Computing Configuration-Space Spectra

Overview

For standard usage, we provide simple bash wrappers for HIPSTER, which compute the power spectrum or bispectrum given (a) a set of galaxy or simulation particle positions, and (b) a \(k\)-space binning file (with formats discussed in File Inputs). For non-periodic data-sets (e.g. galaxy surveys), a set of random particle positions is also required for the power spectrum. (Though the periodic bispectrum also requires random particles, these are created internally.) These are basic wrappers around the C++ and Python scripts, which, for more advanced usage, can be run separately, as discussed in Advanced Usage.

The basic structure of the wrappers is as follows.

Power Spectrum:
  1. (Optional) Subsample the data (and random) files, such that the analysis uses only a fraction of the full dataset. This can be useful to speed up slow pair counts.
  2. (Non-Periodic Only) Compute the geometry correction function \(\Phi^{-1}\) and fit it to a smooth model.
  3. (Non-Periodic Only) Compute the weighted random-random (RR) pair counts.
  4. (Non-Periodic Only) Compute the weighted data-random (DR) pair counts.
  5. Compute the weighted data-data (DD) pair counts.
  6. Combine the pair counts and output the power spectrum estimates.
Bispectrum:
  1. (Optional) Subsample the data file, as above.
  2. Compute the weighted pair counts and construct the bispectrum estimate.

Note that, for the power spectrum, steps (2) and (3) depend only on the survey geometry and random particle files, thus, if multiple mocks are being analyzed, they need only be run once.
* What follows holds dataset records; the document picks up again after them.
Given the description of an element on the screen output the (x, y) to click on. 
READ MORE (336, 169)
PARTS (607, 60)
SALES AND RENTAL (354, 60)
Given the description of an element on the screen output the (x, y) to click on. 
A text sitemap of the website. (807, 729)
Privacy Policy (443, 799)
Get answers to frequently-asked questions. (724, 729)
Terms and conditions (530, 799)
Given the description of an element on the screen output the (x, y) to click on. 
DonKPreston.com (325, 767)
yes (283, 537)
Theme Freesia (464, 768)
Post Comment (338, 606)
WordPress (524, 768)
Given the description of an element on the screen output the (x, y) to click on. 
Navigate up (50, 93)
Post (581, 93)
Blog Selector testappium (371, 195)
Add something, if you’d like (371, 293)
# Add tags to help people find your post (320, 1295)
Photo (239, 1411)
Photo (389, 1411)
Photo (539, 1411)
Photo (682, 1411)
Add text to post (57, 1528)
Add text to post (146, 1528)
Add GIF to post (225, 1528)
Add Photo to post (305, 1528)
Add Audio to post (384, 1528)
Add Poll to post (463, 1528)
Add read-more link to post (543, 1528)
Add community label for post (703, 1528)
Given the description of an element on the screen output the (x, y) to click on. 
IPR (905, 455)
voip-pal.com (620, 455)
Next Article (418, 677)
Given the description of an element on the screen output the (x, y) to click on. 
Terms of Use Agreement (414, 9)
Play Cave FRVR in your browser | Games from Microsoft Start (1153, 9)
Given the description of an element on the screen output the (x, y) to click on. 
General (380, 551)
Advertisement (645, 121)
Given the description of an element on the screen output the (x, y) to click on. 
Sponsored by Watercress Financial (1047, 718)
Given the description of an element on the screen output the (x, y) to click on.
If the relevant option is specified, the wrapper will look for pre-computed survey-correction functions and RR pair counts and only re-create them if they do not exist. For aperiodic surveys with large truncation radii or many random particles, these steps are slow, thus this provides a significant speed boost. For aperiodic surveys, step (6) is done via a Python script, whilst for periodic simulations and bispectra, it takes place in the main C++ code.

Using the HIPSTER Wrapper

The HIPSTER wrappers can be run simply via ./hipster_wrapper.sh, ./hipster_wrapper_periodic.sh or ./hipster_wrapper_bispectrum.sh. The following arguments are required:

  • --dat: Data file in (x,y,z,weight) co-ordinates.
  • --l_max: Maximum Legendre multipole. For the power spectrum, HIPSTER currently only uses even multipoles, but all multipoles are used for the bispectrum.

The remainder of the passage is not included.